## DATA FOR THIS TASK
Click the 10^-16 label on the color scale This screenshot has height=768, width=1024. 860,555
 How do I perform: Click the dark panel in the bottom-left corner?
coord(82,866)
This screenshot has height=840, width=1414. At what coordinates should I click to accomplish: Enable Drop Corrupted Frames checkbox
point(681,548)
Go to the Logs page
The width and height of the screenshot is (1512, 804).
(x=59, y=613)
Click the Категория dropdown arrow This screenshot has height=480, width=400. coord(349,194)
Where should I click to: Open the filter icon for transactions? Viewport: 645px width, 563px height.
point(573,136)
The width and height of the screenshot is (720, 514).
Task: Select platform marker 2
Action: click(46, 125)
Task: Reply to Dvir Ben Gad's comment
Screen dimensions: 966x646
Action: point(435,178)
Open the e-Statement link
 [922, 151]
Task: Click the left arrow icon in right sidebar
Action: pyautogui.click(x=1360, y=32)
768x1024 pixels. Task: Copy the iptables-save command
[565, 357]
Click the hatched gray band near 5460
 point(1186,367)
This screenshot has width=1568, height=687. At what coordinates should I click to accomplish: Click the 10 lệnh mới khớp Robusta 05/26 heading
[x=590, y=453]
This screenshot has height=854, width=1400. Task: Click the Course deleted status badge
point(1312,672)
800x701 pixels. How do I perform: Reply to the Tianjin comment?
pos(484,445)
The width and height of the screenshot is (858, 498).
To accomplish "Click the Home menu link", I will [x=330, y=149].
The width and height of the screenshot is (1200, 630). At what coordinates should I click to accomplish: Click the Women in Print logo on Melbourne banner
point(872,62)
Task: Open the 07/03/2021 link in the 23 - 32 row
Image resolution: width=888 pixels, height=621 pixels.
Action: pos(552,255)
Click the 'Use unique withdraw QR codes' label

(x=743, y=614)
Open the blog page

## EXERCISE BRIEF
In the data, rewrite everything from the line containing "This screenshot has height=840, width=1414." down to the line containing "point(872,62)", putting "tick box" in place of "checkbox" and changing nothing else.

## ANSWER TO THE PROBLEM
This screenshot has height=840, width=1414. At what coordinates should I click to accomplish: Enable Drop Corrupted Frames tick box
point(681,548)
Go to the Logs page
The width and height of the screenshot is (1512, 804).
(x=59, y=613)
Click the Категория dropdown arrow This screenshot has height=480, width=400. coord(349,194)
Where should I click to: Open the filter icon for transactions? Viewport: 645px width, 563px height.
point(573,136)
The width and height of the screenshot is (720, 514).
Task: Select platform marker 2
Action: click(46, 125)
Task: Reply to Dvir Ben Gad's comment
Screen dimensions: 966x646
Action: point(435,178)
Open the e-Statement link
 [922, 151]
Task: Click the left arrow icon in right sidebar
Action: pyautogui.click(x=1360, y=32)
768x1024 pixels. Task: Copy the iptables-save command
[565, 357]
Click the hatched gray band near 5460
 point(1186,367)
This screenshot has width=1568, height=687. At what coordinates should I click to accomplish: Click the 10 lệnh mới khớp Robusta 05/26 heading
[x=590, y=453]
This screenshot has height=854, width=1400. Task: Click the Course deleted status badge
point(1312,672)
800x701 pixels. How do I perform: Reply to the Tianjin comment?
pos(484,445)
The width and height of the screenshot is (858, 498).
To accomplish "Click the Home menu link", I will [x=330, y=149].
The width and height of the screenshot is (1200, 630). At what coordinates should I click to accomplish: Click the Women in Print logo on Melbourne banner
point(872,62)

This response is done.